Records from a collection:
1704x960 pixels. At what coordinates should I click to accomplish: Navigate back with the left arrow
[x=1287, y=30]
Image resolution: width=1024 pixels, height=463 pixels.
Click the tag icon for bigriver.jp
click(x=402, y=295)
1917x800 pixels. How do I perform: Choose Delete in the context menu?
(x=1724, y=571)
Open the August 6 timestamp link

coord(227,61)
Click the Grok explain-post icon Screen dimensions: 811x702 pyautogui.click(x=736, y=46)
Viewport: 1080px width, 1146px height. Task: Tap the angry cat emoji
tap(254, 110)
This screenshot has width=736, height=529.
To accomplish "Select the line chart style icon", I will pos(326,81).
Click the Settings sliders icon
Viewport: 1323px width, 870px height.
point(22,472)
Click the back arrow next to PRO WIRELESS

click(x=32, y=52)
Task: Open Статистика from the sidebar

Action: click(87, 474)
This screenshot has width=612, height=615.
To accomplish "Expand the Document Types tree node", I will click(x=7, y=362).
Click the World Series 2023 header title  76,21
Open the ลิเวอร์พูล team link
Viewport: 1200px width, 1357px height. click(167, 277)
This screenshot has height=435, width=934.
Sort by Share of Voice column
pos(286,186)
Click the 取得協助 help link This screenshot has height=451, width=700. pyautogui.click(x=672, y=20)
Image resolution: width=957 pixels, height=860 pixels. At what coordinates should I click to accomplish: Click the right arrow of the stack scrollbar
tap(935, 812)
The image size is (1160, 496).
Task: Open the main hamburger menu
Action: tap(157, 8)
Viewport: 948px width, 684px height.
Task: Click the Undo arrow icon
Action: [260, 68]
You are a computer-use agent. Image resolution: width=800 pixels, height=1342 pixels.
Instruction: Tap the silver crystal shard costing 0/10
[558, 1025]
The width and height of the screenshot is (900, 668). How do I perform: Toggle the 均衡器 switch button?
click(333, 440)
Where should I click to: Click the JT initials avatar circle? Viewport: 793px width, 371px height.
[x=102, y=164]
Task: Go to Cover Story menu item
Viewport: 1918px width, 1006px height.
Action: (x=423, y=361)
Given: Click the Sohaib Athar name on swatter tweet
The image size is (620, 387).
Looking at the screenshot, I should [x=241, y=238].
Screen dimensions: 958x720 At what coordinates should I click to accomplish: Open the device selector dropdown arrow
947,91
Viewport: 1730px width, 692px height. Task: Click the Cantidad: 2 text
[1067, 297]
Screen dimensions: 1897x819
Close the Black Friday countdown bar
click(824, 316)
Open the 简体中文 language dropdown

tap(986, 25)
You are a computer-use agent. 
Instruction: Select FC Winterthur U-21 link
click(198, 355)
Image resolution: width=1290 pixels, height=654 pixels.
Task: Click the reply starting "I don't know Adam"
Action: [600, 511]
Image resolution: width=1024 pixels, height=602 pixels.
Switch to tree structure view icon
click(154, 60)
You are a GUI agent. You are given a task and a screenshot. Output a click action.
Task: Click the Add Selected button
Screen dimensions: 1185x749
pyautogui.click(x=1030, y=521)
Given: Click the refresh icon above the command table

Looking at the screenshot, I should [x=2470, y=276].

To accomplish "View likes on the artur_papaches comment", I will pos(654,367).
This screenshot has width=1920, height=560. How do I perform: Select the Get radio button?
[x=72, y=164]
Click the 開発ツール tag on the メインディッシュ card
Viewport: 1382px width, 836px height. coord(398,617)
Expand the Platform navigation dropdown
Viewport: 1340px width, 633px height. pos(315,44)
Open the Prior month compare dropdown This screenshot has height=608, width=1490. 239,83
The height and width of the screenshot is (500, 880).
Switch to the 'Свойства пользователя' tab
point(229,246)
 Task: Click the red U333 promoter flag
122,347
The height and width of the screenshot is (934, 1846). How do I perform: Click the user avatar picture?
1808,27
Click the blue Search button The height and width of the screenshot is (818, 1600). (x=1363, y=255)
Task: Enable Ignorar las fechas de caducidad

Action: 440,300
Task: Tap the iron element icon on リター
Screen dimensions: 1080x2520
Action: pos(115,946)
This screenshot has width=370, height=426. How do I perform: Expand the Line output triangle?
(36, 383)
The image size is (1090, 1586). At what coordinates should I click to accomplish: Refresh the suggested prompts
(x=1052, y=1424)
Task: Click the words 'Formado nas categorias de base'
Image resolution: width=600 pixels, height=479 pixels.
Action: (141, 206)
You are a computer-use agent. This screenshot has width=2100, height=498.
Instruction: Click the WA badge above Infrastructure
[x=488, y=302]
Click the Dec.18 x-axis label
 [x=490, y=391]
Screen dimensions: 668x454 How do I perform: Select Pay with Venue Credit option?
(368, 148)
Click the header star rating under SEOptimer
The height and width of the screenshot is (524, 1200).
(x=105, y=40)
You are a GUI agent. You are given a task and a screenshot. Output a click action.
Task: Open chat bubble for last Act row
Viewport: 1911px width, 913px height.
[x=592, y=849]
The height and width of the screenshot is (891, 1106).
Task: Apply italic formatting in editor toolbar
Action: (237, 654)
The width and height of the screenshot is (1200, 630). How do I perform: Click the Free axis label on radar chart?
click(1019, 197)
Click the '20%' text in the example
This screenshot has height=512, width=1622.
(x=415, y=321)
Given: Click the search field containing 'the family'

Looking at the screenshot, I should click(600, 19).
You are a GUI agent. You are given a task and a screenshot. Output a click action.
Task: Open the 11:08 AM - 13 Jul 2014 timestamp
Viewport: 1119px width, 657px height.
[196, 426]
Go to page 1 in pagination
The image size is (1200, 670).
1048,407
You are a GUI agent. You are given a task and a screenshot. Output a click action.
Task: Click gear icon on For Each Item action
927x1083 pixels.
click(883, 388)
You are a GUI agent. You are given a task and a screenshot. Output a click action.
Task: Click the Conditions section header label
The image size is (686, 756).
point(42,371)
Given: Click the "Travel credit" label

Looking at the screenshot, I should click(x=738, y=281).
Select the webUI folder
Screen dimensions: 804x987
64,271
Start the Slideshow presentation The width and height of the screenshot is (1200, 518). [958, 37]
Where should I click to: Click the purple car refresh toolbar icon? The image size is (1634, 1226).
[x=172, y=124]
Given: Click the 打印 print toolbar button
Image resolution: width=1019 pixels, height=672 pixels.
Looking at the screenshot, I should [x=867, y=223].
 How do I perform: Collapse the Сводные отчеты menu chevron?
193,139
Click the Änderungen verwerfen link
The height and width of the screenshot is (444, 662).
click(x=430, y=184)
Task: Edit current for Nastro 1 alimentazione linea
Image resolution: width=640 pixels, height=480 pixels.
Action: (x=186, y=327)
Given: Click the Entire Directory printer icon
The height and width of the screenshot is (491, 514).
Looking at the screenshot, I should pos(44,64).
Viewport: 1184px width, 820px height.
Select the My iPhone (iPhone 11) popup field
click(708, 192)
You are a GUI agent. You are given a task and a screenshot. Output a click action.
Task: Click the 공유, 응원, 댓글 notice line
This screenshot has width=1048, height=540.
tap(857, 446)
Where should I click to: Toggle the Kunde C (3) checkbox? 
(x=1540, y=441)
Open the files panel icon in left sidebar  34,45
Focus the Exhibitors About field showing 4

#### [WHAT THE EXERCISE ASKS]
Exactly as they appear above, copy out all the records.

#### [REPLY TO THE EXERCISE]
1704x960 pixels. At what coordinates should I click to accomplish: Navigate back with the left arrow
[x=1287, y=30]
Image resolution: width=1024 pixels, height=463 pixels.
Click the tag icon for bigriver.jp
click(x=402, y=295)
1917x800 pixels. How do I perform: Choose Delete in the context menu?
(x=1724, y=571)
Open the August 6 timestamp link

coord(227,61)
Click the Grok explain-post icon Screen dimensions: 811x702 pyautogui.click(x=736, y=46)
Viewport: 1080px width, 1146px height. Task: Tap the angry cat emoji
tap(254, 110)
This screenshot has width=736, height=529.
To accomplish "Select the line chart style icon", I will pos(326,81).
Click the Settings sliders icon
Viewport: 1323px width, 870px height.
point(22,472)
Click the back arrow next to PRO WIRELESS

click(x=32, y=52)
Task: Open Статистика from the sidebar

Action: click(87, 474)
This screenshot has width=612, height=615.
To accomplish "Expand the Document Types tree node", I will click(x=7, y=362).
Click the World Series 2023 header title  76,21
Open the ลิเวอร์พูล team link
Viewport: 1200px width, 1357px height. click(167, 277)
This screenshot has height=435, width=934.
Sort by Share of Voice column
pos(286,186)
Click the 取得協助 help link This screenshot has height=451, width=700. pyautogui.click(x=672, y=20)
Image resolution: width=957 pixels, height=860 pixels. At what coordinates should I click to accomplish: Click the right arrow of the stack scrollbar
tap(935, 812)
The image size is (1160, 496).
Task: Open the main hamburger menu
Action: tap(157, 8)
Viewport: 948px width, 684px height.
Task: Click the Undo arrow icon
Action: [260, 68]
You are a computer-use agent. Image resolution: width=800 pixels, height=1342 pixels.
Instruction: Tap the silver crystal shard costing 0/10
[558, 1025]
The width and height of the screenshot is (900, 668). How do I perform: Toggle the 均衡器 switch button?
click(333, 440)
Where should I click to: Click the JT initials avatar circle? Viewport: 793px width, 371px height.
[x=102, y=164]
Task: Go to Cover Story menu item
Viewport: 1918px width, 1006px height.
Action: (x=423, y=361)
Given: Click the Sohaib Athar name on swatter tweet
The image size is (620, 387).
Looking at the screenshot, I should [x=241, y=238].
Screen dimensions: 958x720 At what coordinates should I click to accomplish: Open the device selector dropdown arrow
947,91
Viewport: 1730px width, 692px height. Task: Click the Cantidad: 2 text
[1067, 297]
Screen dimensions: 1897x819
Close the Black Friday countdown bar
click(824, 316)
Open the 简体中文 language dropdown

tap(986, 25)
You are a computer-use agent. 
Instruction: Select FC Winterthur U-21 link
click(198, 355)
Image resolution: width=1290 pixels, height=654 pixels.
Task: Click the reply starting "I don't know Adam"
Action: [600, 511]
Image resolution: width=1024 pixels, height=602 pixels.
Switch to tree structure view icon
click(154, 60)
You are a GUI agent. You are given a task and a screenshot. Output a click action.
Task: Click the Add Selected button
Screen dimensions: 1185x749
pyautogui.click(x=1030, y=521)
Given: Click the refresh icon above the command table

Looking at the screenshot, I should [x=2470, y=276].

To accomplish "View likes on the artur_papaches comment", I will pos(654,367).
This screenshot has width=1920, height=560. How do I perform: Select the Get radio button?
[x=72, y=164]
Click the 開発ツール tag on the メインディッシュ card
Viewport: 1382px width, 836px height. coord(398,617)
Expand the Platform navigation dropdown
Viewport: 1340px width, 633px height. pos(315,44)
Open the Prior month compare dropdown This screenshot has height=608, width=1490. 239,83
The height and width of the screenshot is (500, 880).
Switch to the 'Свойства пользователя' tab
point(229,246)
 Task: Click the red U333 promoter flag
122,347
The height and width of the screenshot is (934, 1846). How do I perform: Click the user avatar picture?
1808,27
Click the blue Search button The height and width of the screenshot is (818, 1600). (x=1363, y=255)
Task: Enable Ignorar las fechas de caducidad

Action: 440,300
Task: Tap the iron element icon on リター
Screen dimensions: 1080x2520
Action: pos(115,946)
This screenshot has width=370, height=426. How do I perform: Expand the Line output triangle?
(36, 383)
The image size is (1090, 1586). At what coordinates should I click to accomplish: Refresh the suggested prompts
(x=1052, y=1424)
Task: Click the words 'Formado nas categorias de base'
Image resolution: width=600 pixels, height=479 pixels.
Action: (141, 206)
You are a computer-use agent. This screenshot has width=2100, height=498.
Instruction: Click the WA badge above Infrastructure
[x=488, y=302]
Click the Dec.18 x-axis label
 [x=490, y=391]
Screen dimensions: 668x454 How do I perform: Select Pay with Venue Credit option?
(368, 148)
Click the header star rating under SEOptimer
The height and width of the screenshot is (524, 1200).
(x=105, y=40)
You are a GUI agent. You are given a task and a screenshot. Output a click action.
Task: Open chat bubble for last Act row
Viewport: 1911px width, 913px height.
[x=592, y=849]
The height and width of the screenshot is (891, 1106).
Task: Apply italic formatting in editor toolbar
Action: (237, 654)
The width and height of the screenshot is (1200, 630). How do I perform: Click the Free axis label on radar chart?
click(1019, 197)
Click the '20%' text in the example
This screenshot has height=512, width=1622.
(x=415, y=321)
Given: Click the search field containing 'the family'

Looking at the screenshot, I should click(600, 19).
You are a GUI agent. You are given a task and a screenshot. Output a click action.
Task: Open the 11:08 AM - 13 Jul 2014 timestamp
Viewport: 1119px width, 657px height.
[196, 426]
Go to page 1 in pagination
The image size is (1200, 670).
1048,407
You are a GUI agent. You are given a task and a screenshot. Output a click action.
Task: Click gear icon on For Each Item action
927x1083 pixels.
click(883, 388)
You are a GUI agent. You are given a task and a screenshot. Output a click action.
Task: Click the Conditions section header label
The image size is (686, 756).
point(42,371)
Given: Click the "Travel credit" label

Looking at the screenshot, I should click(x=738, y=281).
Select the webUI folder
Screen dimensions: 804x987
64,271
Start the Slideshow presentation The width and height of the screenshot is (1200, 518). [958, 37]
Where should I click to: Click the purple car refresh toolbar icon? The image size is (1634, 1226).
[x=172, y=124]
Given: Click the 打印 print toolbar button
Image resolution: width=1019 pixels, height=672 pixels.
Looking at the screenshot, I should [x=867, y=223].
 How do I perform: Collapse the Сводные отчеты menu chevron?
193,139
Click the Änderungen verwerfen link
The height and width of the screenshot is (444, 662).
click(x=430, y=184)
Task: Edit current for Nastro 1 alimentazione linea
Image resolution: width=640 pixels, height=480 pixels.
Action: (x=186, y=327)
Given: Click the Entire Directory printer icon
The height and width of the screenshot is (491, 514).
Looking at the screenshot, I should pos(44,64).
Viewport: 1184px width, 820px height.
Select the My iPhone (iPhone 11) popup field
click(708, 192)
You are a GUI agent. You are given a task and a screenshot. Output a click action.
Task: Click the 공유, 응원, 댓글 notice line
This screenshot has width=1048, height=540.
tap(857, 446)
Where should I click to: Toggle the Kunde C (3) checkbox? 
(x=1540, y=441)
Open the files panel icon in left sidebar  34,45
Focus the Exhibitors About field showing 4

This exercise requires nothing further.